Kat Holmes, dubbed here as “the Swashbuckling Surgeon” before the 2016 Olympics in Rio, has only done more to earn that moniker in the last five years.
Holmes, 28, narrowly missed out on a medal in fencing — the U.S. Women’s Epee Team lost in overtime to finish fifth in Rio, and Holmes placed 25th in the individual competition. But she made history in 2018 by anchoring Team USA to a gold medal at the Senior World Championships, the first U.S. women’s team to medal.
And — oh, by the way — the National Cathedral School graduate also graduated from Princeton magna cum laude with a degree in neuroscience and technology.
As if that weren’t impressive enough, Holmes then took on the daunting task of applying to medical school while simultaneously trying to qualify for the 2020 Olympics.
“There was a time there when I’d go to a World Cup and I’d fly right back from the World Cup to a med school interview, and then I’d go from a med school interview right to a World Cup,” Holmes told WTOP. “I couldn’t get too stressed about one thing because I was always going on to something else.”
“She likes to work,” Zoltan Dudas, Holmes’ coach at Princeton over the last 10 years, said in 2016. “When you’re tired and exhausted, she’s still able to focus in those moments, and she knows it isn’t always fun.”
The overlap wasn’t supposed to happen. Holmes was accepted into the Icahn School of Medicine at Mount Sinai in March 2020, but deferred medical school for a year while training for the Olympics.
Before the coronavirus pandemic, she had considered retiring from fencing, but the delay of the Summer Games into 2021 actually helped her continue fencing competitively.
“I’m not saying, ‘Yes 100%, I’m 100% committed,’ but I’m very committed to trying to making both work still,” Holmes said.
How the pandemic changed the game
Holmes said her training routine changed 11 times during the pandemic. She and her team were in Hungary when it hit, and she said they barely made it back to the U.S. before the travel ban went into effect.
The restrictions at home also put a damper on training. Holmes said she couldn’t use the gym at Princeton, so she made a makeshift gym at home by creating weights out of Home Depot buckets filled with sand and practiced fencing in Dudas’ basement — which was unexpectedly frustrating.
“As eternally grateful as I am to my coach for loaning out his house, I think a piece of my soul died in that basement,” she said — it was a tight space, and the foam-tile ceilings would catch her sword.
Now, Holmes can practice at a nearby fencing club, and has “a legit gym in my apartment” in New York that includes real weights from her sponsor.
“It’s been kind of a nightmare figuring it all out, but at the end of the day, I got it done,” she said.
Holmes said she’s not concerned about the state of emergency in Japan as the Summer Games begin, citing Japan’s low case rate and stricter measures compared with the United States. She added that the fencing team is isolated on a U.S. military base and tested multiple times every day.
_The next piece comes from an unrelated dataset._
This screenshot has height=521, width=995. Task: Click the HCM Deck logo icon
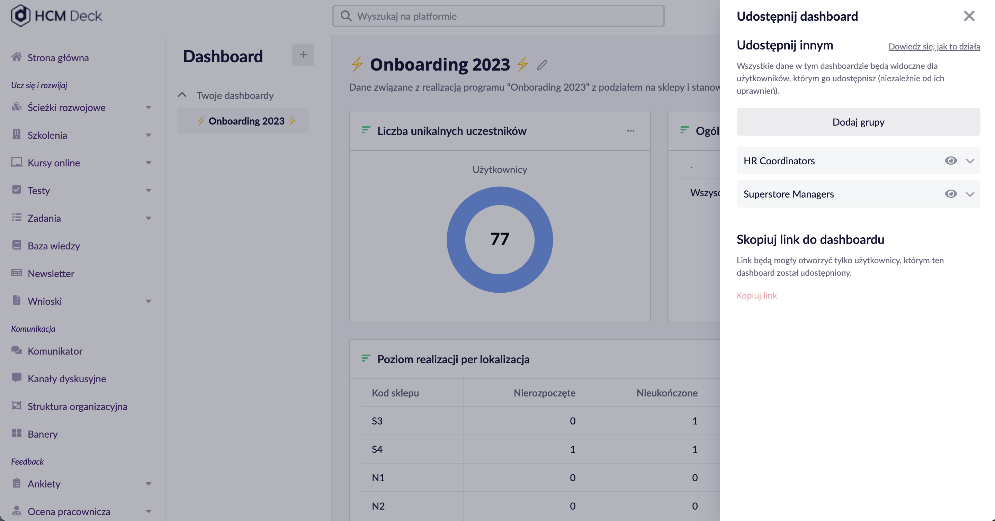tap(20, 15)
“Quite honestly, I have negative (number of) concerns,” Holmes said.
Medal hopes
As she did in 2016, Holmes is competing in team and individual epee. The attitude, individually and collectively, is much different this time around.
“I think we kinda knew that we could medal in Rio, but now we really believe that we can,” she said. “It’s a subtle dichotomy … but there’s a big difference.”
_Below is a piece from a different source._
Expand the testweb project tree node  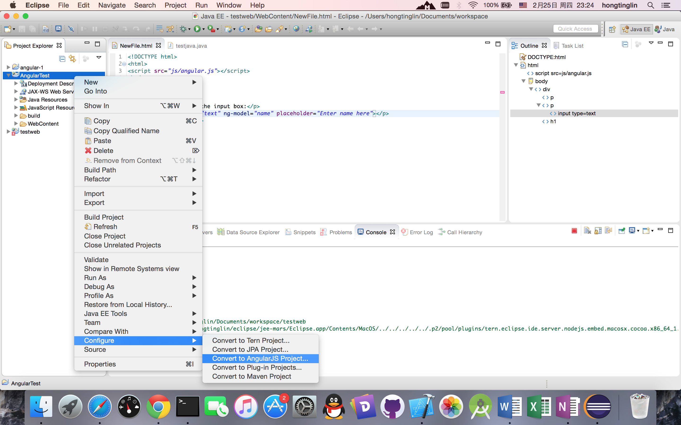pyautogui.click(x=8, y=132)
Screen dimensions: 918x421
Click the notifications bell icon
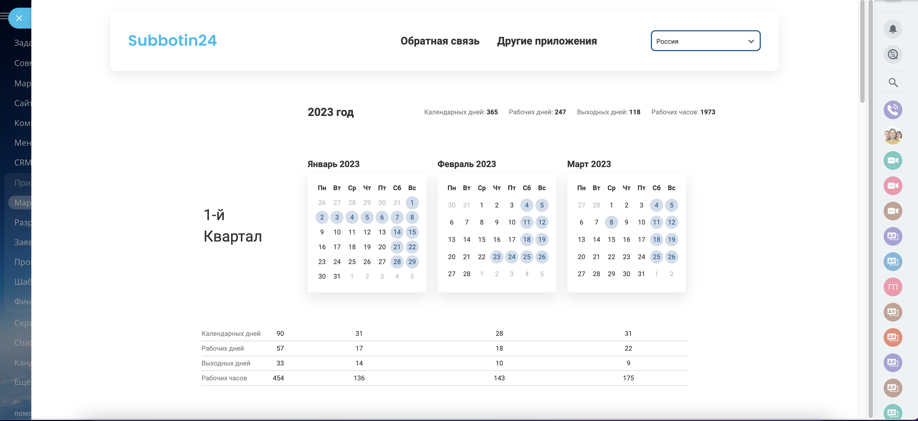pyautogui.click(x=892, y=29)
Holmes’ confidence comes from the team’s win in the world championships in 2018 and its No. 1 world ranking for the 2018-19 season.
“Definitely from a team perspective, we want to win gold this time,” she said. “We’d be happy with a medal of any color, but I don’t think we’ll be truly satisfied unless it’s gold.”
What about a medal in the individual competition?
“Individually, I’ve improved a lot over the last five years,” Holmes said, citing the extra year the pandemic provided her to train. “My goal is always, I wanna win.”
If she does bring home gold, don’t expect the busiest Olympian to take a long victory lap around her old stomping grounds at Chevy Chase Fencing Club.
Holmes starts med school in New York three days after returning from Tokyo.